Peer版の2番のスコアは、どうやらカークパトリックがメトロノーム記号を 入れているらしくて、近年はフィナーレなど非常に速いテンポが主流(ヤルヴィの CD、日本での実演では高関=大阪センチュリー、井上=東フィル、岩城=東フィ ル・・・ただし、最後の一つは私は聴いておりませんが)だったのですが、Naxos のシャーマーホーン盤はもっと遅く旧来の路線で演奏されています(ファクシミ リを見る限り、メトロノーム記号は書き入れてないそうです)。それと、ラスト の<クラッシュ>の八分音符の音価は録音史上最も短いかもしれません。(当サイトの掲示板の記事、10月 8日(日)16時19分23秒より)
tuzakさんによる情報
スコアですが、私が持っているのはPEERのもので、確かにメトロノーム速度が書かれています。それでフィナーレが速いん ですか。なるほど。ニ分音符が96とか92とかと指定されています。  カタストロフィが最も短いというのは興味深いです。PEERの楽譜にはsecもスタッカートすらも付いてないんですよね。も ちろん、フェルマータもないんですが。(当サイトの掲示板の記事、10月 9日(月)01時12分49秒より)
今回使われたクリティカル・エディションは、第2楽章の提示部の反復(反復しなくても良いみたいだが)や第5楽章のカット(バーンスタインが、かなり適当にやっていたらしい)など、1951年版になかった部分が復刻され、そのほかおよそ一千箇所も(数えきれないほど多くという意味かもしれないが)手が入っていると解説にはある。また、最終音の延ばしは1951年版のスコアにもなく、これはバーンスタインがアイヴズが亡くなって4年後、米コロンビアに第2を録音した時になって初めて付け加えられた、と説明がある。なお、この録音では短く演奏されている。
なお、クリティカルエディションについてだが、tuzakさんによると、Jonathan Elkus以外に Malcolm Glodstein のものもあり、Tillson Thomasがこの版の初演録音しているとのこと(当サイトの掲示板の記事、10月 9日(月)01時12分49秒より)。
確かに、一聴したところ、第2楽章、第5楽章など、ずいぶんこれまでと印象が違うと思われた場所も多い(版と演奏法については、St. Ivesさんによる考察を参考にしていただきたい)。しかし、実際に音になった第2交響曲が、これによって、ものすごく面白くなったかというと、疑問が残る。作曲者の意図を忠実に再現したいという欲求は、いわゆるクラシック音楽を志す人には多いと思うが、最終的に、それは自分の創造的な表現でなければならないところが、音楽の難しさではないかと思う。(2000.12.3.)

St. Ivesさんのご意見

正直なところがっかりしました、演奏もそうですが、クリティカル・エディションの売り物とも言える2楽章は、演奏の単調さも手伝ってあまりに長いと私は思いました(ベートーヴェンの5番のギュルケ稿を初めて聴いたような感じです)。(当サイトの掲示板の記事、11月25日(土)01時44分41秒より)

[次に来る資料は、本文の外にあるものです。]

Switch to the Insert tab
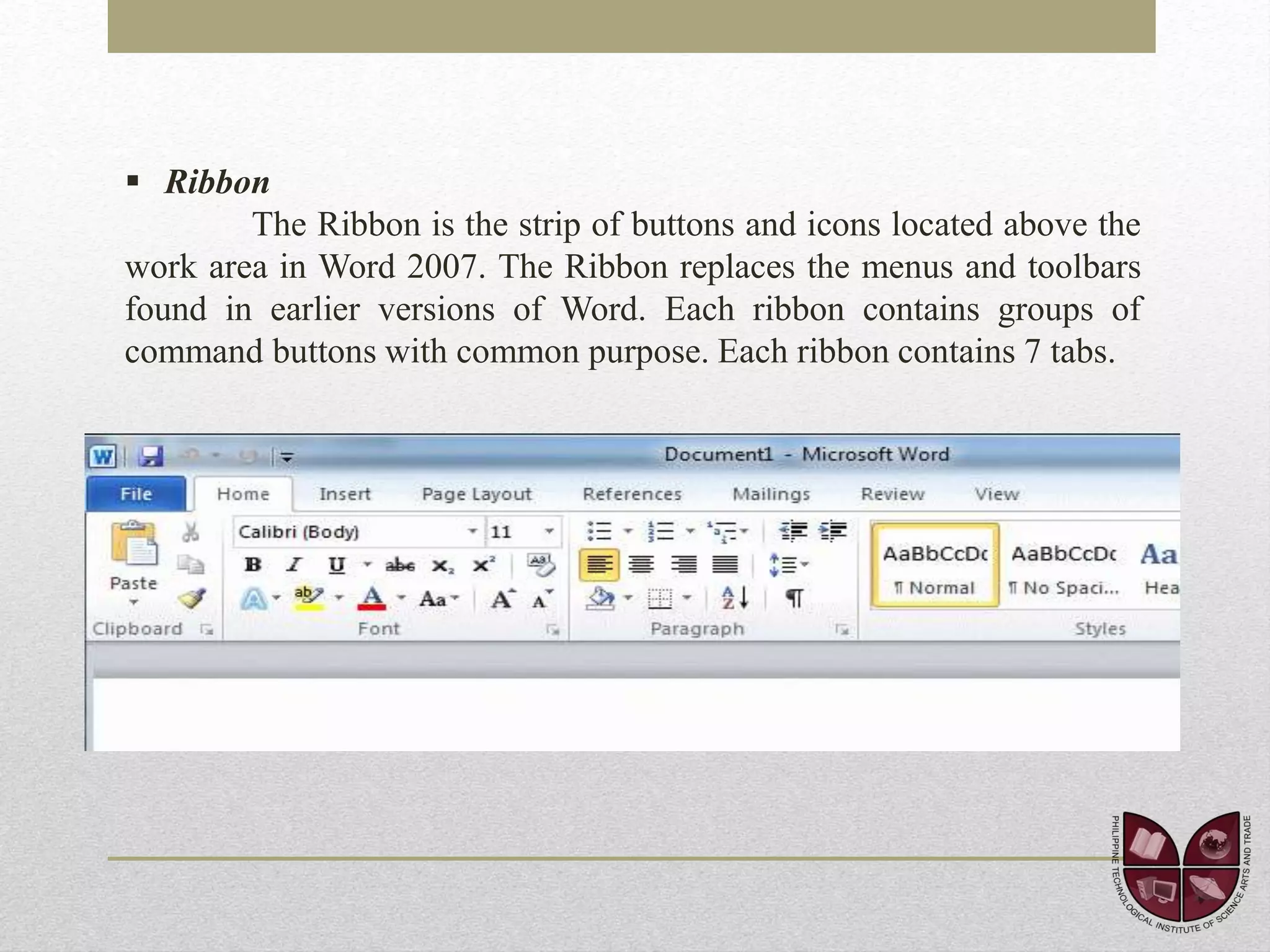Viewport: 1270px width, 952px height. (x=344, y=494)
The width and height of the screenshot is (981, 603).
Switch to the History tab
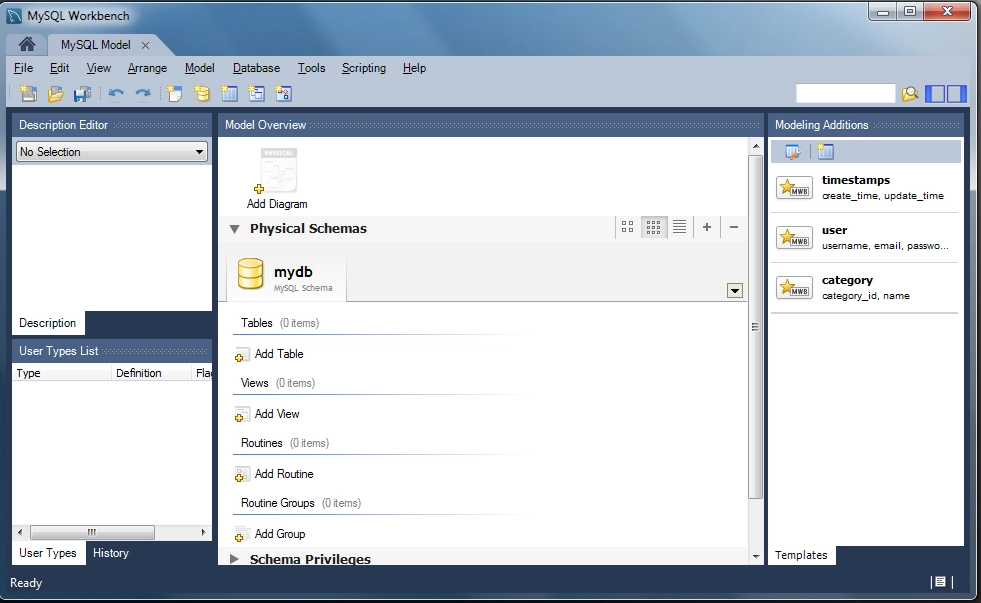click(110, 553)
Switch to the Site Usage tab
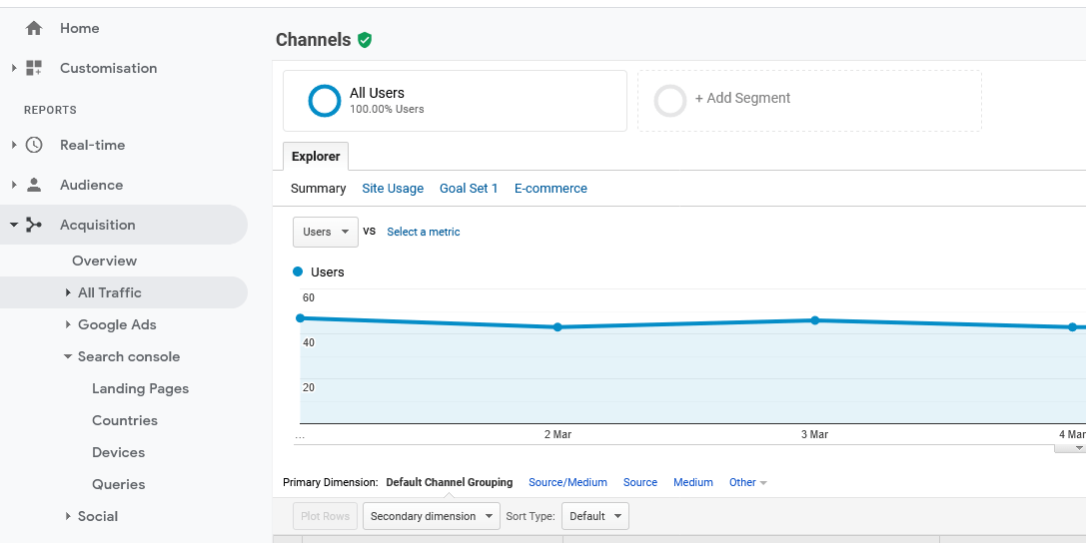 click(x=392, y=189)
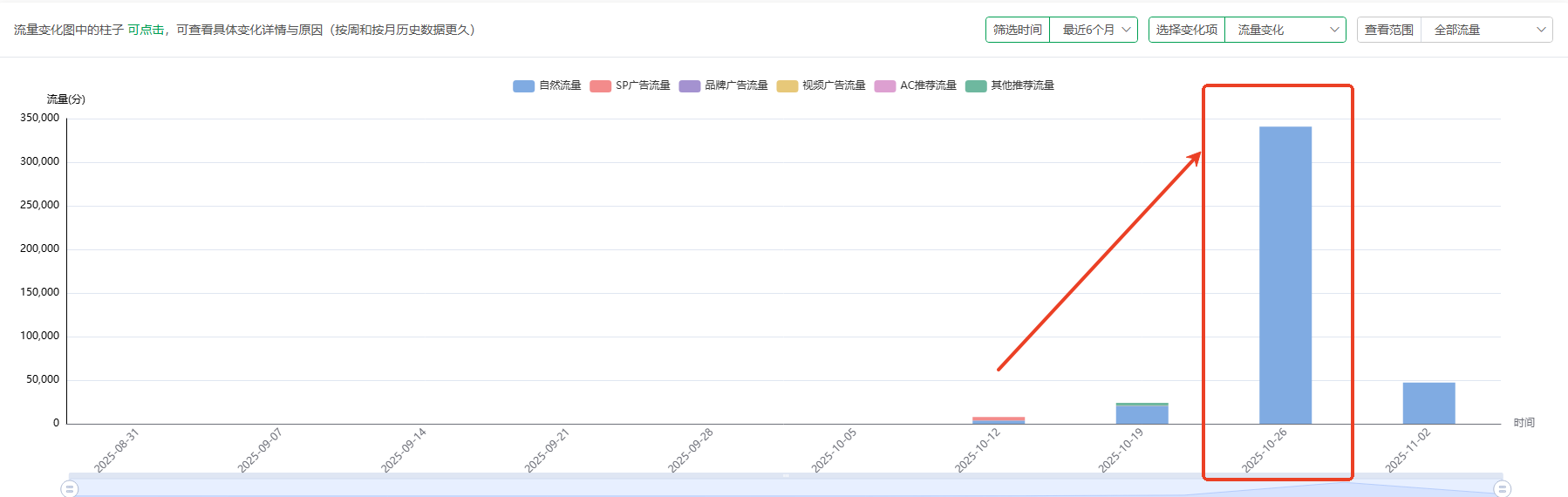Open the 全部流量 range dropdown
1568x497 pixels.
pos(1486,30)
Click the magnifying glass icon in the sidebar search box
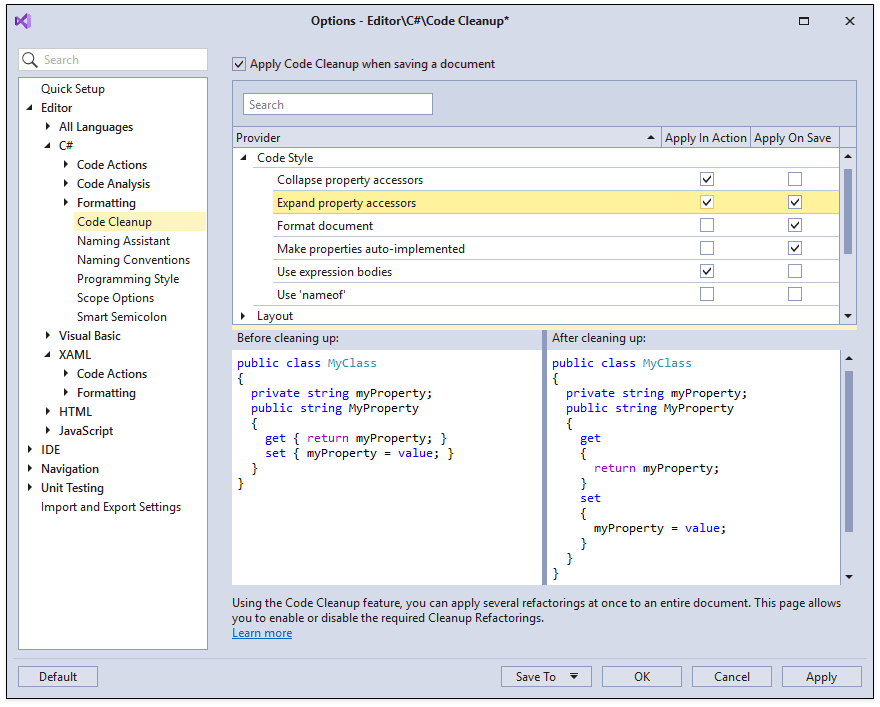Image resolution: width=880 pixels, height=707 pixels. pos(29,60)
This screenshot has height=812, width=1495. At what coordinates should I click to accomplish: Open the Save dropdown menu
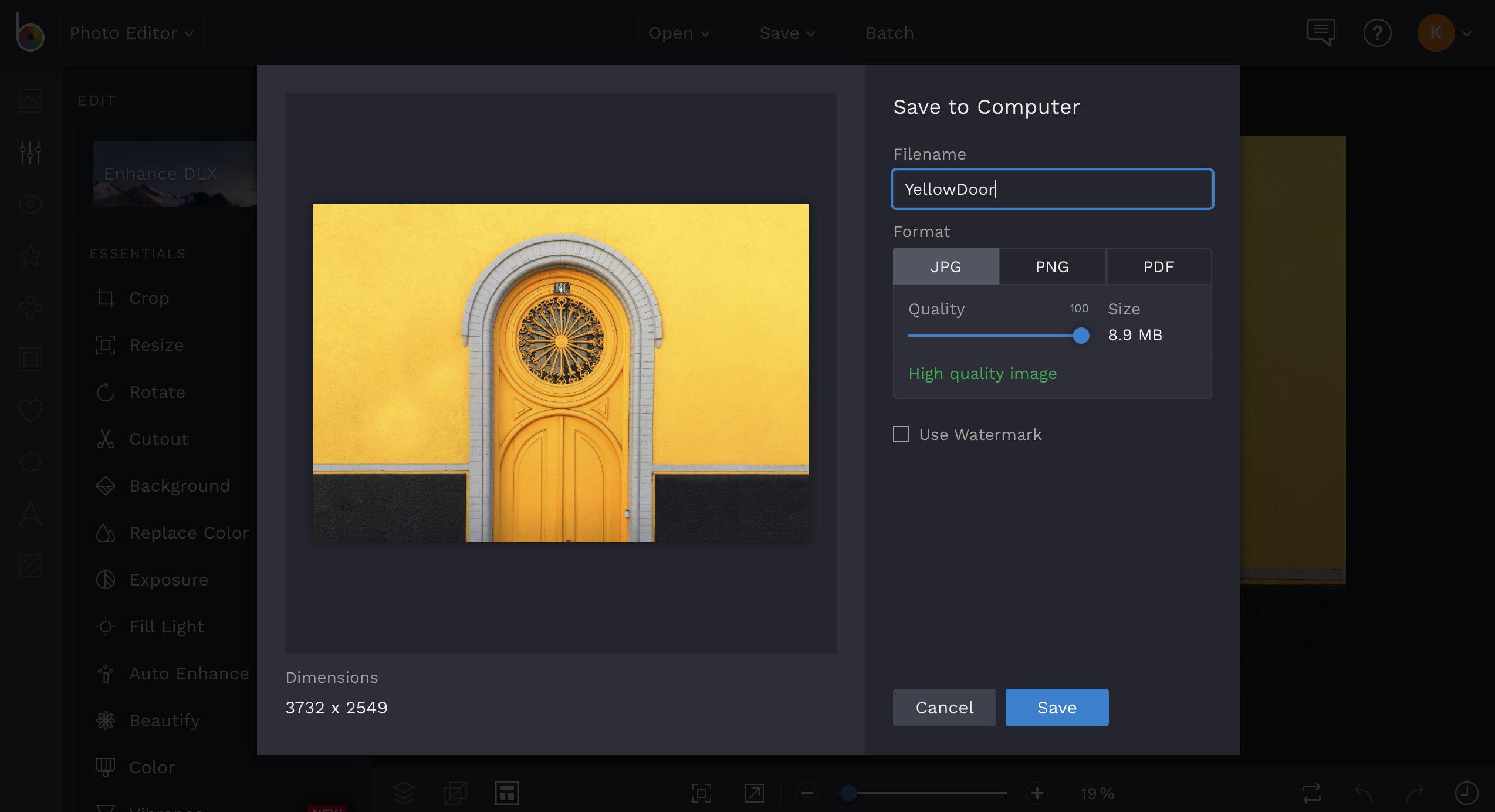pos(786,32)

(2)レナード・バーンスタイン指揮ニューヨーク・フィルハーモニー管弦楽団 ドイツ・グラモフォン 429 220-2

交響曲第2番の初演者バーンスタインの2度目の録音。録音のためか、弦楽器などの豊かな響きが前面にでてくる。また、旧盤の、勢いに乗せるような演奏とちがって、今回は旋律の絡み方も見通しよく、たっぷりと聴かせるのが特徴。またニューヨーク・フィルの方も、よりアイヴズの音楽を消化しているように感じられ、バーンスタイン自身が解説で述べているように、単に新しい作曲技法をヨーロッパに先駆けて使っていたことだけがアイヴズ作品の素晴しさでないことが分かるだろう。むしろ、この作品は、伝統的な作曲技法にもとづき、そこに自分の共感する音楽を時間上・地理上の制約なく流し込んだものではないかと感じられた(もちろん5楽章形式であるとか、各楽章の調性関係が通常の型通りでないということは、「伝統的な」という言葉では説明しきれないが)。なお、旧盤同様、最後の音符が延ばしてあるが、これが楽譜上「正しい」のかどうかについては、異論もあるだろう。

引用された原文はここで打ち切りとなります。